-- Request --
Copy the items below word for word, from the very first line through the line that contains "center [496, 456].", including that line.
■ ■ ■
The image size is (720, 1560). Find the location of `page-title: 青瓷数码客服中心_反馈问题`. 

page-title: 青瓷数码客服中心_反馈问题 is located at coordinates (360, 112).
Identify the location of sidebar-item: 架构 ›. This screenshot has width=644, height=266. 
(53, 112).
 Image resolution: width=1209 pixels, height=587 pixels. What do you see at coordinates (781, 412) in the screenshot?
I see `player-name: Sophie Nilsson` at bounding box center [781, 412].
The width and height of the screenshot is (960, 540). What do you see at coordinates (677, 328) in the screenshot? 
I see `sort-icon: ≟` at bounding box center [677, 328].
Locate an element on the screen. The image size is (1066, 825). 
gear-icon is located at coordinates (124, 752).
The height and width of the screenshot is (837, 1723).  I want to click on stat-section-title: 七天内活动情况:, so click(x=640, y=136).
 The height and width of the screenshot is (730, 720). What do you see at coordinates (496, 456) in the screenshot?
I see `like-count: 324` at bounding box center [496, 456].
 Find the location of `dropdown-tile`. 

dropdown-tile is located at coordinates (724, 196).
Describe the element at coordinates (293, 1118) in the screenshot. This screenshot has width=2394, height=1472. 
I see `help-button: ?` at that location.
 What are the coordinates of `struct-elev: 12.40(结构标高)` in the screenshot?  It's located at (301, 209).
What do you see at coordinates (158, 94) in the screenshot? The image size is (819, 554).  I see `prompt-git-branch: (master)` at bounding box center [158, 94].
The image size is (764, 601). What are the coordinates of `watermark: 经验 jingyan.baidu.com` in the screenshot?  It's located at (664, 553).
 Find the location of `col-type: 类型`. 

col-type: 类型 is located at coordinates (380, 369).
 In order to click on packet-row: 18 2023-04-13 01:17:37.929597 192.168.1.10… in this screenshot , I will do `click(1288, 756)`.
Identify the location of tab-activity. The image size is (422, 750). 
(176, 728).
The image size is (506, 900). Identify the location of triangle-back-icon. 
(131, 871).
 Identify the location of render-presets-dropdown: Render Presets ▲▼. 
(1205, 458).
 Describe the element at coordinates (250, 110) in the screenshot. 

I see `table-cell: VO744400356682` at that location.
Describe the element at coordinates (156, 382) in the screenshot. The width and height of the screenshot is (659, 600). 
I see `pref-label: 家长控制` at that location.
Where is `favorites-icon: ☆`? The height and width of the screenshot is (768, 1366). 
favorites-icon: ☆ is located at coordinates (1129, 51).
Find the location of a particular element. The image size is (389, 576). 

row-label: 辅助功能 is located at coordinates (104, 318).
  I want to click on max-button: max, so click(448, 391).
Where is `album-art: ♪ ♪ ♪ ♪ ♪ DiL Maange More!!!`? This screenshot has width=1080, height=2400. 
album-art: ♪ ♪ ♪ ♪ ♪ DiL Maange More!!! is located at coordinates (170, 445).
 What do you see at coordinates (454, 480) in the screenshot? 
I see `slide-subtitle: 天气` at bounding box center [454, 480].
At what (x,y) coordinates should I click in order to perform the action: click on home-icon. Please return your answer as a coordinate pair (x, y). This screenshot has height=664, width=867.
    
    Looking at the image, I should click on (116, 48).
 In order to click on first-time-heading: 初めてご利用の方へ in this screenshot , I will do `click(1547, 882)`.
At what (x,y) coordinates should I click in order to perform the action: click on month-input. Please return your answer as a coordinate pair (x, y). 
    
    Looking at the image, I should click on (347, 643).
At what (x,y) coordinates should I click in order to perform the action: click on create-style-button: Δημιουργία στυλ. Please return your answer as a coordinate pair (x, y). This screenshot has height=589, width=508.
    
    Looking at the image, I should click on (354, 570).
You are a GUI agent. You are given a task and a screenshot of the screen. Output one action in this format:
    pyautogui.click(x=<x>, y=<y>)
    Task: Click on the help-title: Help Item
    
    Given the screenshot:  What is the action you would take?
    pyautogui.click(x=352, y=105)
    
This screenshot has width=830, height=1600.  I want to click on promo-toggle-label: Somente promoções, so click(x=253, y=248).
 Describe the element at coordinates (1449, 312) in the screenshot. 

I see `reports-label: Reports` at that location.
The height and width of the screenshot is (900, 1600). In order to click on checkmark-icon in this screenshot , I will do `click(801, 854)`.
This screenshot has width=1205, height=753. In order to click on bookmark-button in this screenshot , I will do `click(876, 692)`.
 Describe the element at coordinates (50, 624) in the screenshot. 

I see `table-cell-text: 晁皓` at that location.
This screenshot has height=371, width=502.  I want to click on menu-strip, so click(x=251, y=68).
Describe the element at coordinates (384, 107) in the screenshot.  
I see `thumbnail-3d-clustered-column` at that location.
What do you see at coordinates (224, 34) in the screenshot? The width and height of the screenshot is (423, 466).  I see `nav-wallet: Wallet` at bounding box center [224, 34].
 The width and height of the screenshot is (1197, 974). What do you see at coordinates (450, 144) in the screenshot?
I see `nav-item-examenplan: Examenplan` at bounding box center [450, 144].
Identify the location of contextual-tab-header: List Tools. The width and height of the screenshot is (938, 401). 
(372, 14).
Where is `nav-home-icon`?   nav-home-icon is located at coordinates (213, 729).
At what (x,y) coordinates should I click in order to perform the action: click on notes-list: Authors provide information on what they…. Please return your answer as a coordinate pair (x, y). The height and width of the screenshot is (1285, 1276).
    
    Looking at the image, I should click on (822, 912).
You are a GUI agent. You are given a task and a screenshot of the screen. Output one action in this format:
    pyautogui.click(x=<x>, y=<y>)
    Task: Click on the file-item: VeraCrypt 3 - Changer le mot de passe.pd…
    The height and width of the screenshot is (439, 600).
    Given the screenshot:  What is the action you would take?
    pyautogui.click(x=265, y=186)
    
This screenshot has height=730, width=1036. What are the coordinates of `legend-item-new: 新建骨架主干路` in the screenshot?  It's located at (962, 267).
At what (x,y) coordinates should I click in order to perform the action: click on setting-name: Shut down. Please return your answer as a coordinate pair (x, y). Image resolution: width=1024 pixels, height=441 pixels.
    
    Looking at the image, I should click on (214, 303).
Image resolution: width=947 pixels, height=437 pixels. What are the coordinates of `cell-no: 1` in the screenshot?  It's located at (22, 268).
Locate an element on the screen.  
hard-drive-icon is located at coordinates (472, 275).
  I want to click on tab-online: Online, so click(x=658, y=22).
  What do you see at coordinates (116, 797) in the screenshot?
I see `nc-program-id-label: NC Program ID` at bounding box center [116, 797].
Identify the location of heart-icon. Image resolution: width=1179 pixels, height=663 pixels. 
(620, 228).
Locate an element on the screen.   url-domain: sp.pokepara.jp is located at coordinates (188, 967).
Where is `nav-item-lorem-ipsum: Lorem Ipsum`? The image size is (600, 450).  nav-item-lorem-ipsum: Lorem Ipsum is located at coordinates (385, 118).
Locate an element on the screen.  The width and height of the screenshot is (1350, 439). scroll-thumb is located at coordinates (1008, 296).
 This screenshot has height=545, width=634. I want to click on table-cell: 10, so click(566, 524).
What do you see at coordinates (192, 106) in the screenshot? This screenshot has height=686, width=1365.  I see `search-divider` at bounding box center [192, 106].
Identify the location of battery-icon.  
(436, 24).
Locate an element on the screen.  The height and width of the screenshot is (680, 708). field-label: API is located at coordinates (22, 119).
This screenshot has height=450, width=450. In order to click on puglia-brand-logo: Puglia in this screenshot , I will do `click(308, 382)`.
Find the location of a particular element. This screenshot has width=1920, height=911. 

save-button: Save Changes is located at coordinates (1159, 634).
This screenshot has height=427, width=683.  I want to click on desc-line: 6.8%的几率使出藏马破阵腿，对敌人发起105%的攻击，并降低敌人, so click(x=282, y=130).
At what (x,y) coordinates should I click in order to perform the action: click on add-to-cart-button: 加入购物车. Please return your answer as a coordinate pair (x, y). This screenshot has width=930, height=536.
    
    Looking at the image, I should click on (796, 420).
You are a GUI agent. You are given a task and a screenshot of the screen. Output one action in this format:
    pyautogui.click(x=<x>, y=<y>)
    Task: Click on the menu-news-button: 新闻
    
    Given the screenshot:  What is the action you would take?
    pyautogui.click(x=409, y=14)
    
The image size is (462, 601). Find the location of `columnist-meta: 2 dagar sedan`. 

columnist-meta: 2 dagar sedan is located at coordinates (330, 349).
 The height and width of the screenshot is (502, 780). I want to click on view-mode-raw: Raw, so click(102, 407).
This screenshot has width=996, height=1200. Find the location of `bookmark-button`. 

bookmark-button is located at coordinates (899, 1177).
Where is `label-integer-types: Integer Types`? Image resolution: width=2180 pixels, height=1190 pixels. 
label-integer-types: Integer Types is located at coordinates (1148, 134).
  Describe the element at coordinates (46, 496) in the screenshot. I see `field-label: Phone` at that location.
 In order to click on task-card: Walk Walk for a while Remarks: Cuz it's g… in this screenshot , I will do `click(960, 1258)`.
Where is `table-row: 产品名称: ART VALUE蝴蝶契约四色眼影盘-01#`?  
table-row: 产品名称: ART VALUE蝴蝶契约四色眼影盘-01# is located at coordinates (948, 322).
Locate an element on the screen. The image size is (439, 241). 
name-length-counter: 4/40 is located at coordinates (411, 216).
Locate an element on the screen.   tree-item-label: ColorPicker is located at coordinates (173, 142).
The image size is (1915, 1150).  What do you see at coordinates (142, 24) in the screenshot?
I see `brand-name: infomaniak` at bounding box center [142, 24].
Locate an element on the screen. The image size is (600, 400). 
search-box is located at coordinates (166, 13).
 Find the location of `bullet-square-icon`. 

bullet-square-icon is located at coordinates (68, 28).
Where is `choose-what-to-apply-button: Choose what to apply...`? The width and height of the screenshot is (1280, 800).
■ ■ ■
-- Response area --
The image size is (720, 1560). Find the location of `page-title: 青瓷数码客服中心_反馈问题`. 

page-title: 青瓷数码客服中心_反馈问题 is located at coordinates (360, 112).
Identify the location of sidebar-item: 架构 ›. This screenshot has width=644, height=266. 
(53, 112).
 Image resolution: width=1209 pixels, height=587 pixels. What do you see at coordinates (781, 412) in the screenshot?
I see `player-name: Sophie Nilsson` at bounding box center [781, 412].
The width and height of the screenshot is (960, 540). What do you see at coordinates (677, 328) in the screenshot? 
I see `sort-icon: ≟` at bounding box center [677, 328].
Locate an element on the screen. The image size is (1066, 825). 
gear-icon is located at coordinates (124, 752).
The height and width of the screenshot is (837, 1723).  I want to click on stat-section-title: 七天内活动情况:, so click(x=640, y=136).
 The height and width of the screenshot is (730, 720). What do you see at coordinates (496, 456) in the screenshot?
I see `like-count: 324` at bounding box center [496, 456].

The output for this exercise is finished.